Foreign fighters coming from Europe are estimated to be around 4,000. The so-called "Jihadi John" is as much a product of al-Qaida extremism as it is of the conditions in Europe.

Muslim nations ought to give serious thought to this type of radicalism. But European nations, too, need to think about this new wave of radicalization and explain why a youngster growing up in London, Paris or Vienna would join a military battle in such places as Iraq or Syria. The sense of alienation, discrimination, racism and Islamophobia all seem to play a role in this outcome.

Aristotle famously said that nature abhors a vacuum, implying that no void remains unfilled forever. It is not different in politics. The huge security vacuum created by the chaos, disorder and war in Iraq and Syria was bound to have catastrophic consequences. A successful fight against ISIS involves addressing this problem in a comprehensive way.

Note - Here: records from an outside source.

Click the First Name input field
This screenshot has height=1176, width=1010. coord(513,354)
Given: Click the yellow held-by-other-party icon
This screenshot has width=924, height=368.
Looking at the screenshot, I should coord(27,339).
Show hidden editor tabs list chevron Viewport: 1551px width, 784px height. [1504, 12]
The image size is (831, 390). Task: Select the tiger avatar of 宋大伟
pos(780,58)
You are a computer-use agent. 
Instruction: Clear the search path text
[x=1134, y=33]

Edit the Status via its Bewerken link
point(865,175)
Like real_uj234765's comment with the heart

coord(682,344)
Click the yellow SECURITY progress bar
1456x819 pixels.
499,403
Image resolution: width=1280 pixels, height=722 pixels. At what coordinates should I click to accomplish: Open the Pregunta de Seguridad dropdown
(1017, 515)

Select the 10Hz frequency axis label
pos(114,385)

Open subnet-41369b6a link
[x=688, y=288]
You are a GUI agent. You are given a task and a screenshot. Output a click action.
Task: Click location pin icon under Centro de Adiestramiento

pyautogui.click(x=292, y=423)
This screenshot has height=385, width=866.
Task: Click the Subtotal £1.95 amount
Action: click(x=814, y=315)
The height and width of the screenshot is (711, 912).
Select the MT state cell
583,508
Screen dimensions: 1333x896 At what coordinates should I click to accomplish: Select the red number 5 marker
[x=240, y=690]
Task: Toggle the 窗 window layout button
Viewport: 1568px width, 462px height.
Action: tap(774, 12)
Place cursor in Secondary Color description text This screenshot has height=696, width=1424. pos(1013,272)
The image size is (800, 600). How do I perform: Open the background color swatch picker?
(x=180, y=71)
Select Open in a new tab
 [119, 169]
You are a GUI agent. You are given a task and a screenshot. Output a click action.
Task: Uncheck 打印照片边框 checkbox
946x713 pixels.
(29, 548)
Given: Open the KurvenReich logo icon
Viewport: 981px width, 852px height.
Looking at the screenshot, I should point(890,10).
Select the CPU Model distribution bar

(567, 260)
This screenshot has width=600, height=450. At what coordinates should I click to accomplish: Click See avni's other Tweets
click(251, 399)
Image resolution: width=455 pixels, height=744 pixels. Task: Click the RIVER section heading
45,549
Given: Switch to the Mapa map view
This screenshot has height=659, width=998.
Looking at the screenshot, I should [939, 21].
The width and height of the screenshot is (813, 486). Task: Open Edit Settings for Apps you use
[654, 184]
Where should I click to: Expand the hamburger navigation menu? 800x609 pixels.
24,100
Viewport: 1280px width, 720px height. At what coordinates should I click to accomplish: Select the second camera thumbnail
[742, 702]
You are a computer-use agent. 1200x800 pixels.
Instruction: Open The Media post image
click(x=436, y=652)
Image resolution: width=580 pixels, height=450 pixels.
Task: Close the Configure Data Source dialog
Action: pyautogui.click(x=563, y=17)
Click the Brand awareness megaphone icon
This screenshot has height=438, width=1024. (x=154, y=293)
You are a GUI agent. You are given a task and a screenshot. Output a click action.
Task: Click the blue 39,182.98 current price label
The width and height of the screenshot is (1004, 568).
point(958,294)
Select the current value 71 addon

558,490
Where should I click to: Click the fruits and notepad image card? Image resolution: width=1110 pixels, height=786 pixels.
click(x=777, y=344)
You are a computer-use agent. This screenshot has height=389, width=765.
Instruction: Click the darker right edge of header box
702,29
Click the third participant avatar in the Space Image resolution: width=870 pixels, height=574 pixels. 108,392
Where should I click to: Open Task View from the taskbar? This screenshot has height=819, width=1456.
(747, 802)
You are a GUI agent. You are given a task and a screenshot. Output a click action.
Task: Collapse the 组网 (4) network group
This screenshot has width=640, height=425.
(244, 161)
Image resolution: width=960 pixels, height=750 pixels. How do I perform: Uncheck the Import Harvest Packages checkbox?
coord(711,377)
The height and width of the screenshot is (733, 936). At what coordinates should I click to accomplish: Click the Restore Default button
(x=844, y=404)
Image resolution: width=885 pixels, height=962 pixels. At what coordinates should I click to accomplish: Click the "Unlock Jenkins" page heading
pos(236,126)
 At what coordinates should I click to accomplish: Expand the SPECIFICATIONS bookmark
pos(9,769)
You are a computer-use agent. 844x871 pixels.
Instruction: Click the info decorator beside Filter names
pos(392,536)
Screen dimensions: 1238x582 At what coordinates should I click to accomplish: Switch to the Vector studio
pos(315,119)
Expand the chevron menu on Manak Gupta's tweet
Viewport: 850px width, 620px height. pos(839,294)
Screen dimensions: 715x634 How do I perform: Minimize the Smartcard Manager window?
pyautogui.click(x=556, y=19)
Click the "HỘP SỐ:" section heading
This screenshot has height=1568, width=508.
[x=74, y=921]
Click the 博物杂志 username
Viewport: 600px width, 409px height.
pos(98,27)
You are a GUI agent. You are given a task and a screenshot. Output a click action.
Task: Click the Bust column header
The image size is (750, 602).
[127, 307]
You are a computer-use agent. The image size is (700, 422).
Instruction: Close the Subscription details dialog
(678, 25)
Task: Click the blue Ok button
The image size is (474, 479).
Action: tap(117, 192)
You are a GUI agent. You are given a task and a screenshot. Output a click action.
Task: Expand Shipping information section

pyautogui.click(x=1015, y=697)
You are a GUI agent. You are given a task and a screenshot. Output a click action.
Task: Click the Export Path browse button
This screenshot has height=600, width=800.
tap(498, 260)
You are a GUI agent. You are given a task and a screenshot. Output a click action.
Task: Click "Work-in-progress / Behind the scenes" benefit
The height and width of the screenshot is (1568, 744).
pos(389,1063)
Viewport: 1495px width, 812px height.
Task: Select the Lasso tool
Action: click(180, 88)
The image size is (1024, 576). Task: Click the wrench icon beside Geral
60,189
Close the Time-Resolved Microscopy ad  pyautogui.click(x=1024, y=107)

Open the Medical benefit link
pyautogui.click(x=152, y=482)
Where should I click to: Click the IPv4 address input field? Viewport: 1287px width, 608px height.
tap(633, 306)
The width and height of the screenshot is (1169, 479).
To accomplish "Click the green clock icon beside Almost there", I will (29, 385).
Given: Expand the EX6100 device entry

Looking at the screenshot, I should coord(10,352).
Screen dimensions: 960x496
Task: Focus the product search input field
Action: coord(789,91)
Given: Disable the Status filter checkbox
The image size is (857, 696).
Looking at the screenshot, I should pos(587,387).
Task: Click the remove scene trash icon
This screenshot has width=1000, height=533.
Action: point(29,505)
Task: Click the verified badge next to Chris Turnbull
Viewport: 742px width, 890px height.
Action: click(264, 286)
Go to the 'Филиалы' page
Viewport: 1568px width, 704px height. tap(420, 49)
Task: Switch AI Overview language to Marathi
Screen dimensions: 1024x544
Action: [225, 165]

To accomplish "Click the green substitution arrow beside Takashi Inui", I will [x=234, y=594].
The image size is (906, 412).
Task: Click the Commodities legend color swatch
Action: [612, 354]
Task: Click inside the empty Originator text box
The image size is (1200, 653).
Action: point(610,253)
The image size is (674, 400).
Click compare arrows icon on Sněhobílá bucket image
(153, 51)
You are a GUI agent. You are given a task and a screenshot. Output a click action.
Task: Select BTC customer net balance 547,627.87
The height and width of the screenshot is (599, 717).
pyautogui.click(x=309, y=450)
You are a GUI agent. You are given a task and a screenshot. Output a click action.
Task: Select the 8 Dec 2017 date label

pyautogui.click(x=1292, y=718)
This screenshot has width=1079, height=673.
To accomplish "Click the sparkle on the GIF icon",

Simply put, it has three dimensions: Iraq, Syria and the broader region. Iraq has a chance to make a new start with the new government. The first priority is to establish a new political and security architecture to include all Iraqis and empowering Iraqi security forces. Iraqis will distance themselves from ISIS when they see Baghdad engaging in rational politics and producing solutions to their political, economic and security problems.

The second priority is Syria where the three- year long war has claimed the lives of more than 200,000 people, turned millions of Syrians into refugees and internally displaced people and destroyed nearly the entire country. A new political order with democratic legitimacy will not only make Syria a livable place again but also stem terrorist recruitment.

Finally, the broader regional context requires a re-assessment of regional politics, Sunni-Shiite relations and socio-economic policies. The return of rational politics will help establish a reasonable degree of order, security and stability in Iraq, Syria and beyond. As President Recep Tayyip Erdoğan recently said, ISIS is neither Islam nor a state as it claims. It cannot take root or establish order in Iraq or Syria. But it will continue its ascendancy if the key players try to use its existence to justify their myopic policies and go for short-term gains at the expense of regional destruction.